全社協が福祉ビジョン25を決定 法人の意識変革求める

2025年0701 福祉新聞編集部
全社協福祉ビジョン2025

全国社会福祉協議会・政策委員会(平田直之委員長)は6月24日までに、社会福祉法人や社協が取り組む方向性を示す「福祉ビジョン2025」を取りまとめた。感染症や少子化など急激に変化する社会情勢を踏まえて5年前のビジョンを再編し、改めて全国の福祉関係者に対して意識変革を求めている。具体的な実践では、新たに社会福祉法人が地域社会へ果たすミッションを積極的に発信することを位置付けた。

ビジョン20は福祉人材の育成や自治体とのパートナーシップなど八つの方向性を示していた。

ただ、この5年で新型コロナや、能登半島地震などの大規模な災害が発生。また国の予想を上回るスピードで少子化が進むなど「社会情勢は劇的に変わった」(全社協)。

こうした中でビジョン25は、社会福祉法人は地域の事情を踏まえて多機能化することで新しい役割を担える存在だと強調。
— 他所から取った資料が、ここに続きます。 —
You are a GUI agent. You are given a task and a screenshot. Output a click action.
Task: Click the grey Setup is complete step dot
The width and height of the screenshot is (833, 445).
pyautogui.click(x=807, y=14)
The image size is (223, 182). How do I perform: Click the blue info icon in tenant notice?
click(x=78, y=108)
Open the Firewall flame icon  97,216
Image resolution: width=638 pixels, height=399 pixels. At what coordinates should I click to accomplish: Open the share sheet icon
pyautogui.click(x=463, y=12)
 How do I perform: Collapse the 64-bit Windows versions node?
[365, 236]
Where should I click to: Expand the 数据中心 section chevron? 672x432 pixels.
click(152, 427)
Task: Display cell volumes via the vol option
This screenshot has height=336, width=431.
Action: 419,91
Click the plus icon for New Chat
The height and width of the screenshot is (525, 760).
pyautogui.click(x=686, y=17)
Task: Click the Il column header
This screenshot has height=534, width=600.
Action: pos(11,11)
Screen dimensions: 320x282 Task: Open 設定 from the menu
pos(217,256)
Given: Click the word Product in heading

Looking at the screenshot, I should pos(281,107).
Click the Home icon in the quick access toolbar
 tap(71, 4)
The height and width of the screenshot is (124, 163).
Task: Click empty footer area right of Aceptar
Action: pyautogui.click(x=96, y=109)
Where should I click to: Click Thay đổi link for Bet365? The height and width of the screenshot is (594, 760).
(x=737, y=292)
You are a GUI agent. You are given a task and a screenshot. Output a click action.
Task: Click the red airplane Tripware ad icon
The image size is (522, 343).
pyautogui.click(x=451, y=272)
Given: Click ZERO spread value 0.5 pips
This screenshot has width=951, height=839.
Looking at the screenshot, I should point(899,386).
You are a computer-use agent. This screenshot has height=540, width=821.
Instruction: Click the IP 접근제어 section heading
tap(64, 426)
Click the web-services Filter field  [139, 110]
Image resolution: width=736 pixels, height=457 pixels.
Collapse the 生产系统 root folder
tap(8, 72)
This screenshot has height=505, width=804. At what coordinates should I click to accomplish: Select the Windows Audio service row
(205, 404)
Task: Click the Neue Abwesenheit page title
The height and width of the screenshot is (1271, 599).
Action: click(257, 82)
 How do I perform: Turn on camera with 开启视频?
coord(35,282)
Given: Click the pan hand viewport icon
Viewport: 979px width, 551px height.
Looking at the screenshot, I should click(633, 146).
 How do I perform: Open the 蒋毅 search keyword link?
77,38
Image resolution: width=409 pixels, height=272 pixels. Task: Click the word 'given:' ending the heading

具体的には八つの実践を打ち出した。

今回新しく位置付けたのが福祉のミッションの発信だ。社協や社会福祉法人が地域での存在意義を積極的に発信するよう提起。実践を通じて新たな課題を把握し、時代が変わっても地域に必要な福祉サービス制度の改善に向けて行動すると宣言している。

また福祉サービスの基盤維持については、人材確保が厳しい中でも質の高い福祉サービスを提供するため、提供方法の見直しによる業務改善を求めた。ICT(情報通信技術)の活用による効率化で職員の負担も減らし、職場環境を改善する。

災害への対応では、災害救助法などの改正を踏まえ平時から専門人材の育成や、関係機関とのネットワークづくりに取り組むと強調。都道府県ごとに災害福祉支援センターを設置し、公的財源による安定運営の必要性を明記した。

このほか、重層的な連携による実践を進めるため、地域の企業や商工会議所などの地域の多様な関係者との連携なども盛り込まれている。